Harbin Electric, Inc. Sets Record Date for Special Meeting of Stockholders
HARBIN, China, Aug. 15, 2011 /PRNewswire-Asia-FirstCall/ -- Harbin Electric, Inc., ("Harbin Electric" or the "Company"; Nasdaq: HRBN), a leading developer and manufacturer of a wide array of electric motors in the People's Republic of China ("China"), announced today that its Board of Directors has set September 13, 2011 as the record date for stockholders entitled to receive notice of and to vote at its upcoming Special Meeting of Stockholders (the "Record Date") to be called to approve the Agreement and Plan of Merger, dated June 19, 2011 ("Merger Agreement"), with Tech Full Electric Company Limited, a Cayman Islands exempted company with limited liability, wholly owned indirectly by Mr. Tianfu Yang, the Company's Chairman and Chief Executive Officer ("Parent") and Tech Full Electric Acquisition, Inc., a Nevada corporation and a wholly-owned subsidiary of Parent ("Merger Sub"). The Company's Board of Directors has not yet established the date of such Special Meeting. The Company will announce the date of the Special Meeting once that date has been determined by its Board of Directors.
In order to be able to exercise the right to vote all shares held as of the Record Date, the Company strongly recommends that stockholders contact their brokerage firm, bank custodian or other nominee and request their shares not be on loan on the Record Date. Stockholders should be aware that the right to vote shares of our stock belongs to whoever has the shares as of the Record Date. Stockholders should also be aware that any shares held in a margin account are automatically eligible to be loaned out, typically without notice to the stockholder.
Pursuant to the Merger Agreement, upon the terms and subject to the conditions thereof, at the effective time of the merger, Merger Sub will be merged with and into the Company, the Company will become a wholly-owned subsidiary of the Parent and each of the Company's shares of common stock issued and outstanding immediately prior to the effective time of the merger (the "Shares") will be converted into the right to receive $24.00 in cash without interest, except for Shares owned by Parent and Merger Sub (including shares to be contributed to Parent by Mr.
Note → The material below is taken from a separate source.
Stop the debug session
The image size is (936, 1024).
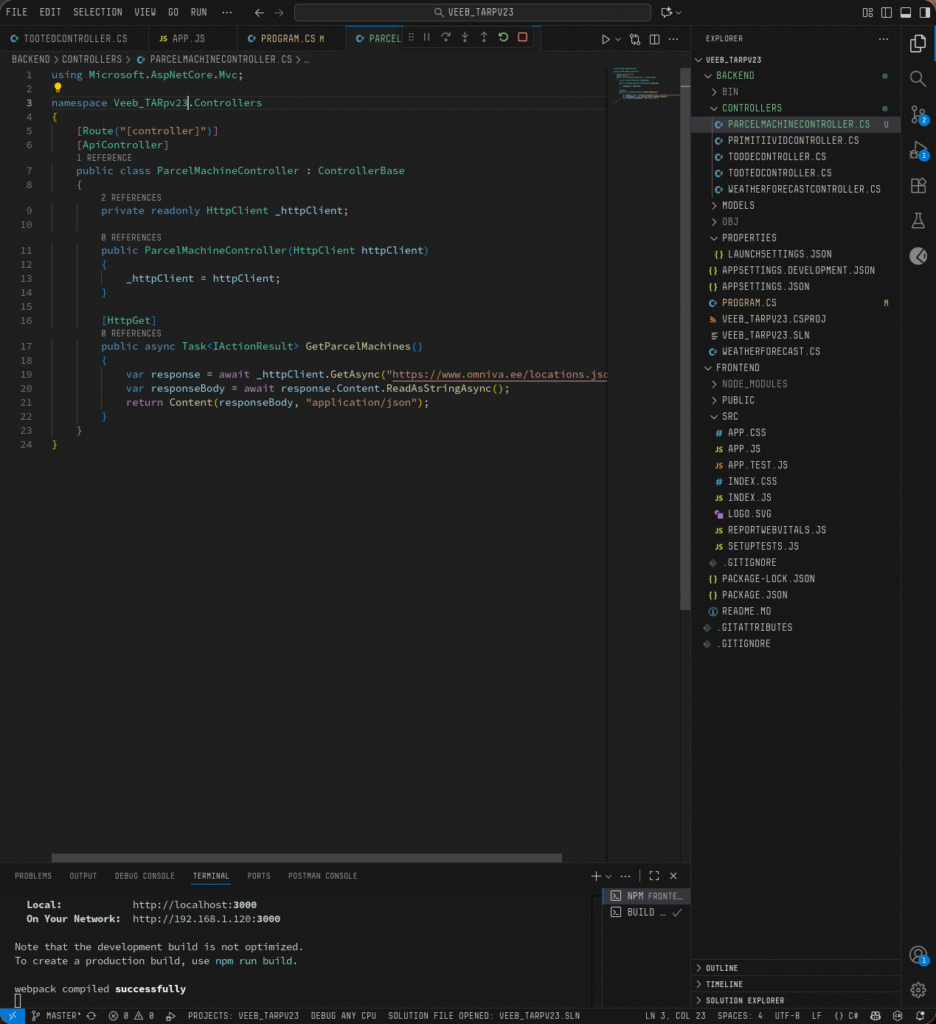[x=522, y=37]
Tianfu Yang, affiliates of Abax Global Capital ("Abax") and certain of the Company's employees and officers (collectively, the "Purchasing Group") prior to the effective time of the merger pursuant to a contribution agreement between Parent, each member of the Purchasing Group and Tianfu Investments Limited, a Cayman Islands company directly owning 100% of the equity interest in Parent ("Tianfu Investments")). Currently, the Purchasing Group collectively beneficially owns approximately 40.4% of the Company's outstanding shares of common stock.
As previously disclosed, in connection with and in order to fund the proposed merger transaction, Parent has previously delivered to the Company a fully-executed facility agreement between China Development Bank and Parent providing for $400 million of debt financing and a fully-executed note purchase agreement between Abax Emerald Ltd. and Tianfu Investments providing for $25 million of mezzanine financing. Abax has also delivered to Tianfu Investments an executed $38.8 million equity commitment letter and Parent has delivered a fully-executed contribution agreement to the Company whereby members of the Purchasing Group will contribute 12,695,384 shares of Company common stock to Parent (the equivalent of an investment of approximately $304.7 million based on the per share merger consideration of $24.00 per share).
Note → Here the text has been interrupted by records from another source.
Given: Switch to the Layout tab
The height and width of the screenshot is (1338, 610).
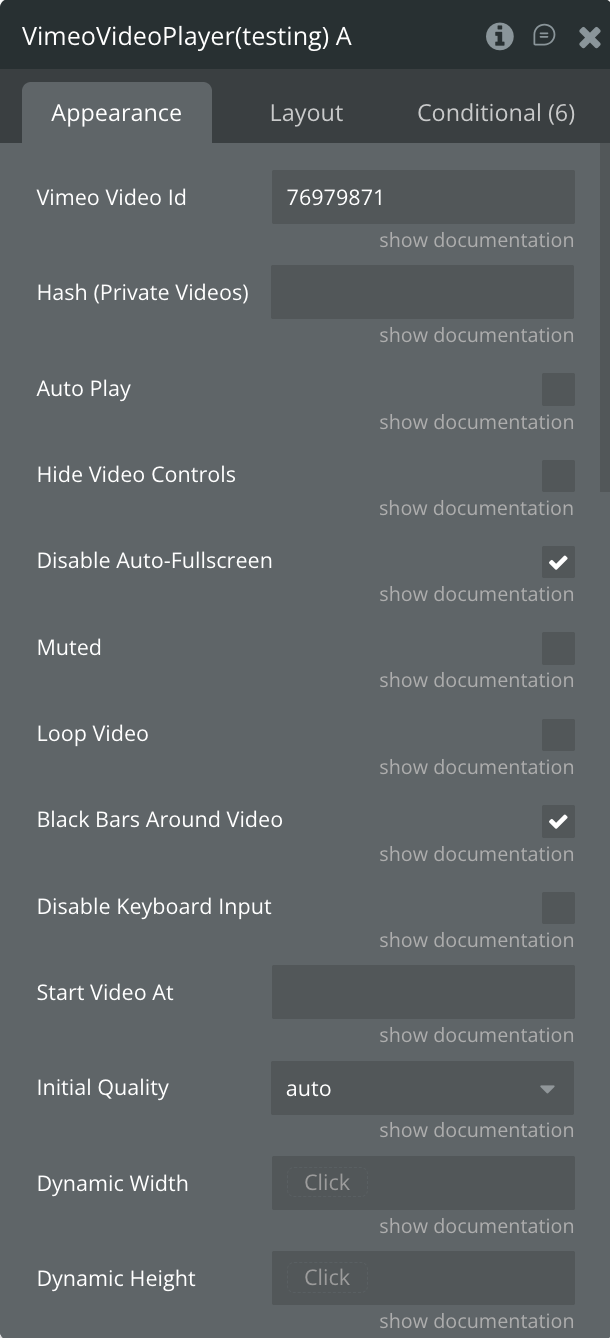Looking at the screenshot, I should tap(306, 113).
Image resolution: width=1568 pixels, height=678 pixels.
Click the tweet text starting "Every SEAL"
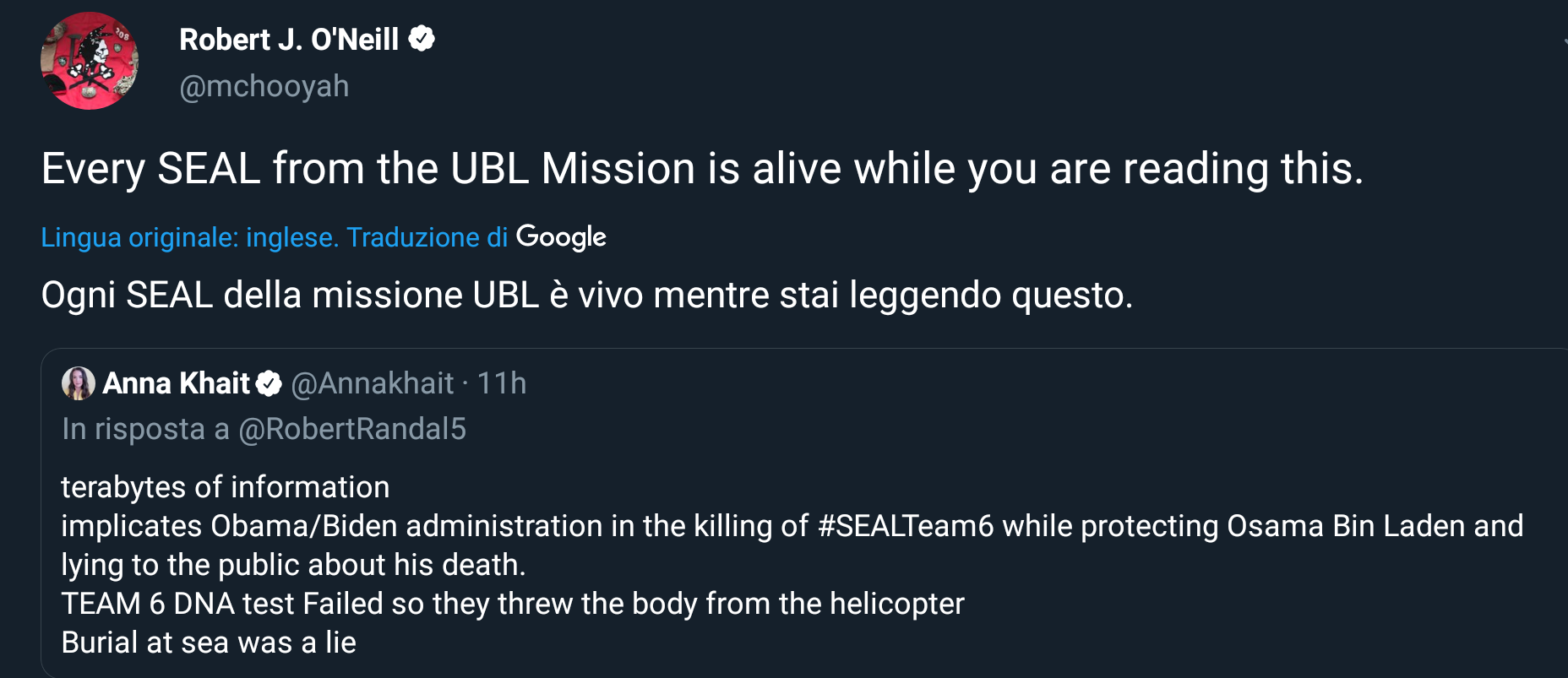coord(701,168)
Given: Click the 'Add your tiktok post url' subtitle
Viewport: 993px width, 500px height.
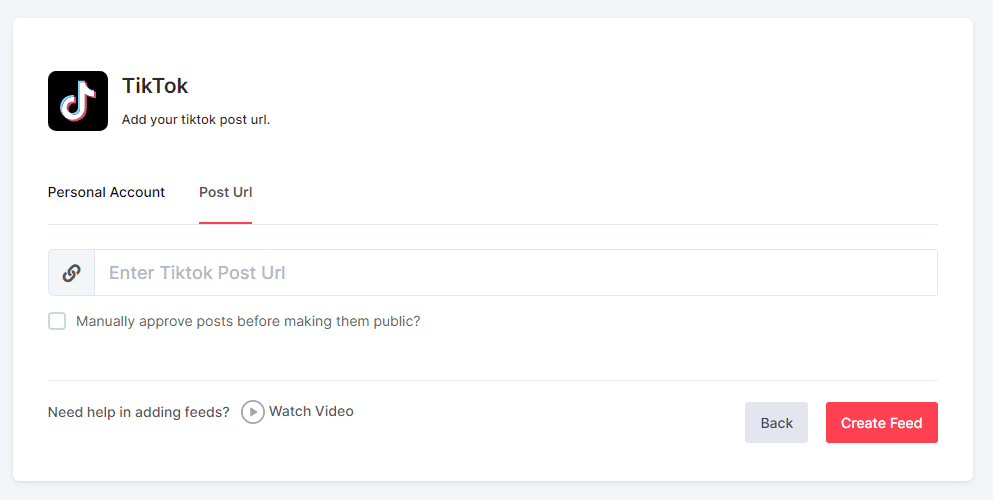Looking at the screenshot, I should coord(196,120).
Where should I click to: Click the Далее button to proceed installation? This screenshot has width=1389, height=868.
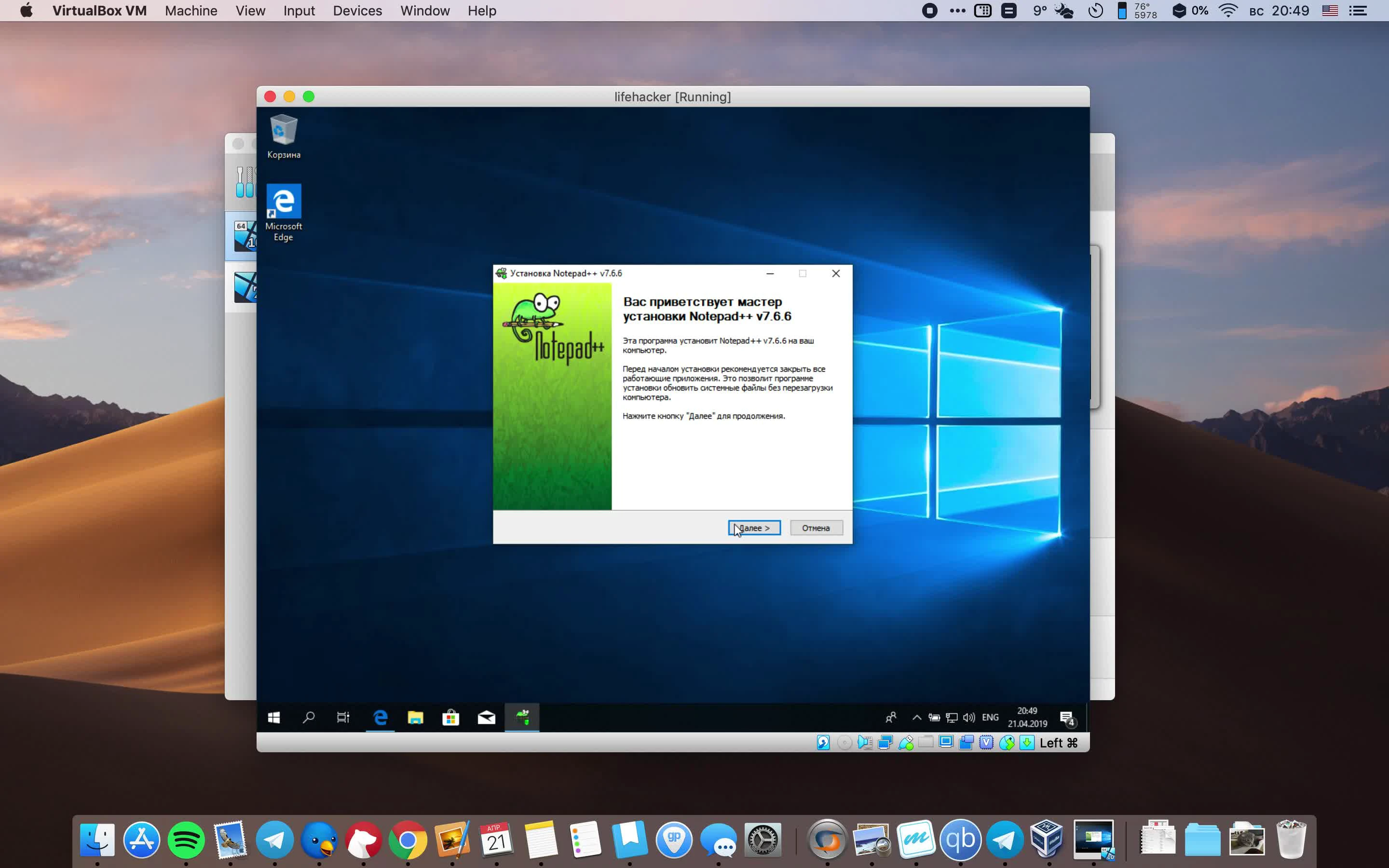(x=753, y=527)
This press release is not a proxy statement or a solicitation of proxies from the holders of common stock of the Company. Any solicitation of proxies will be made only by the proxy statement that will be provided to the Company's stockholders. Investors and security holders of the Company are urged to read the proxy material because it contains important information about the Company and the proposed going private transaction.
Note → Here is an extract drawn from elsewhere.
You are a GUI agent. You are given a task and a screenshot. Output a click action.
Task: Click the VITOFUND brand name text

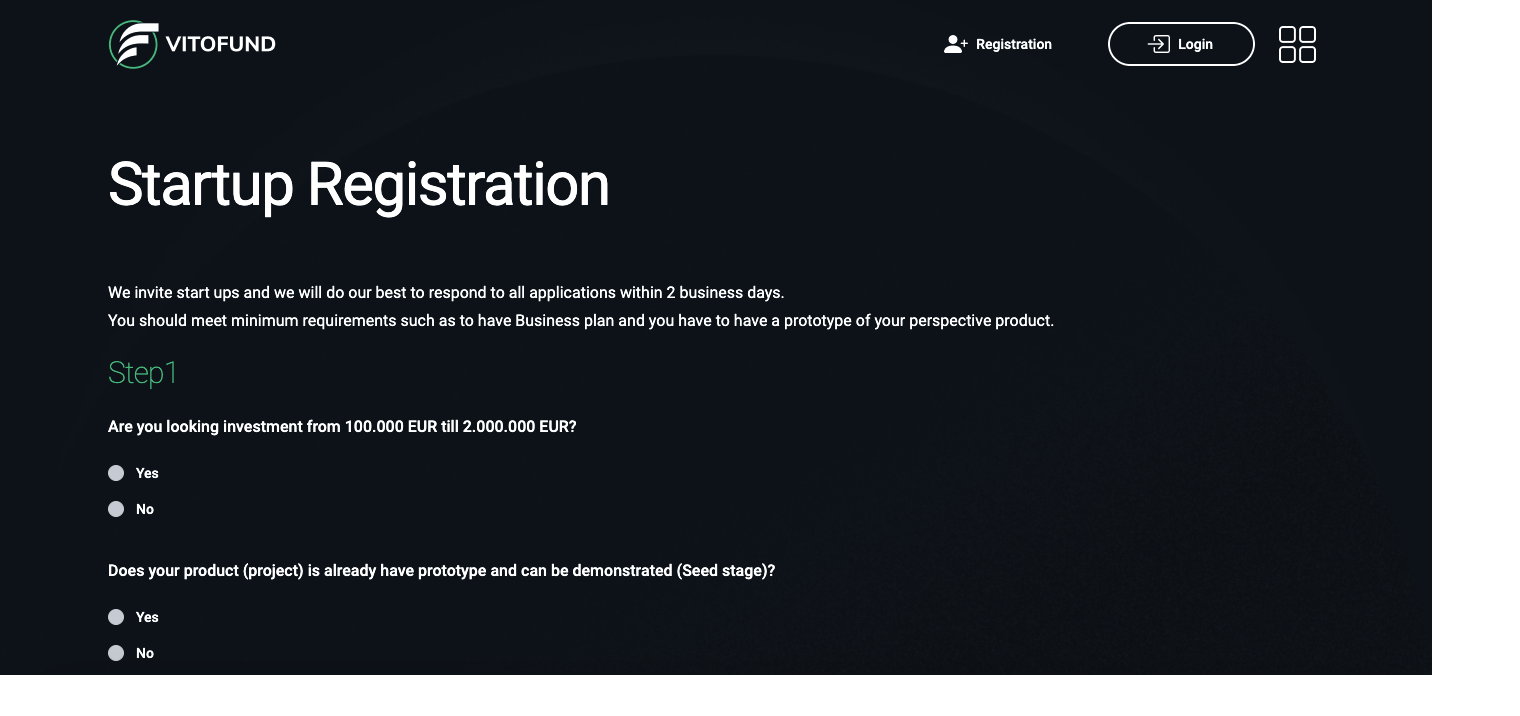[x=222, y=44]
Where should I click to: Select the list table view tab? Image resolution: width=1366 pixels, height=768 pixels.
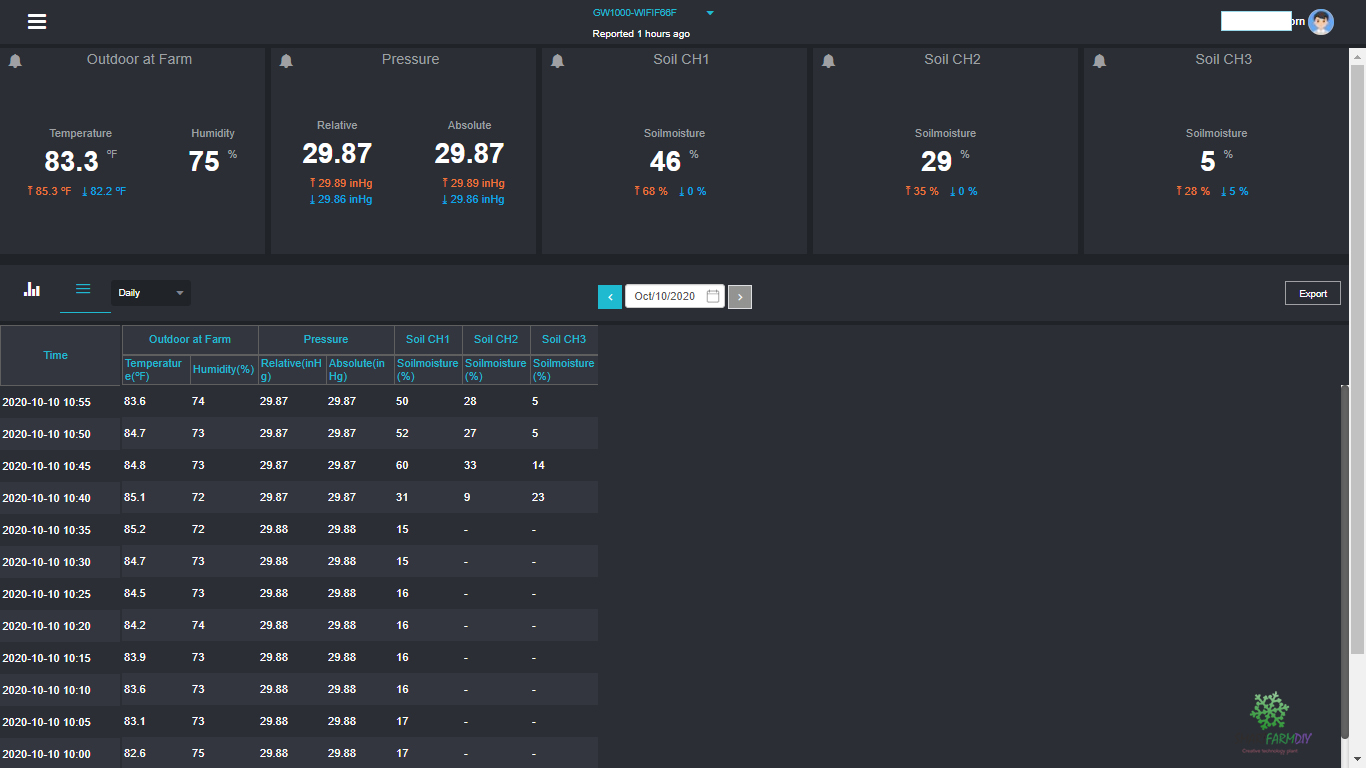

About Harbin Electric, Inc.
Harbin Electric, headquartered in Harbin, China, is a leading developer and manufacturer of a wide array of electric motors with a focus on innovative, customized, and value-added products. Its major product lines include industrial rotary motors, linear motors, and specialty micro-motors. The Company's products are purchased by a broad range of domestic and international customers, including those involved in the energy industry, factory automation, food processing, packaging, transportation, automobile, medical devices, machinery and tool manufacturing, chemical, petrochemical, as well as in the metallurgical and mining industries. The Company operates four manufacturing facilities in China located in Xi'an, Weihai, Harbin, and Shanghai.
Harbin Electric has built a strong research and development capability by recruiting talent worldwide and through collaboration with top scientific institutions. The Company owns numerous patents in China and has developed award-winning products for its customers. Relying on its own proprietary technology, the Company developed an energy efficient linear motor driven oil pump, the first of its kind in the world, for the largest oil field in China. Its self-developed linear motor propulsion system is powering China's first domestically-made linear-motor-driven metro train. As China continues to grow its industrial base, Harbin Electric aspires to be a leader in the industrialization and technology transformation of the Chinese manufacturing sector. To learn more about Harbin Electric, visit www.harbinelectric.com.
Safe Harbor Statement
The actual results of Harbin Electric, Inc. could differ materially from those described in this press release. Detailed information regarding factors that may cause actual results to differ materially from the results expressed or implied by statements in this press release may be found in the Company's periodic filings with the U.S. Securities and Exchange Commission, including the factors described in the section entitled "Risk Factors" in its annual report on Form 10-K for the year ended December 31, 2010. The Company does not undertake any obligation to update forward-looking statements contained in the press release. This press release contains forward-looking information about the Company that is intended to be covered by the safe harbor for forward-looking statements provided by the Private Securities Litigation Reform Act of 1995. Forward-looking statements are statements that are not historical facts. These statements can be identified by the use of forward-looking terminology such as "believe," "expect," "may," "will," "should," "project," "plan," "seek," "intend," or "anticipate" or the negative thereof or comparable terminology, and include discussions of strategy, and statements about industry trends and the Company's future performance, operations and products.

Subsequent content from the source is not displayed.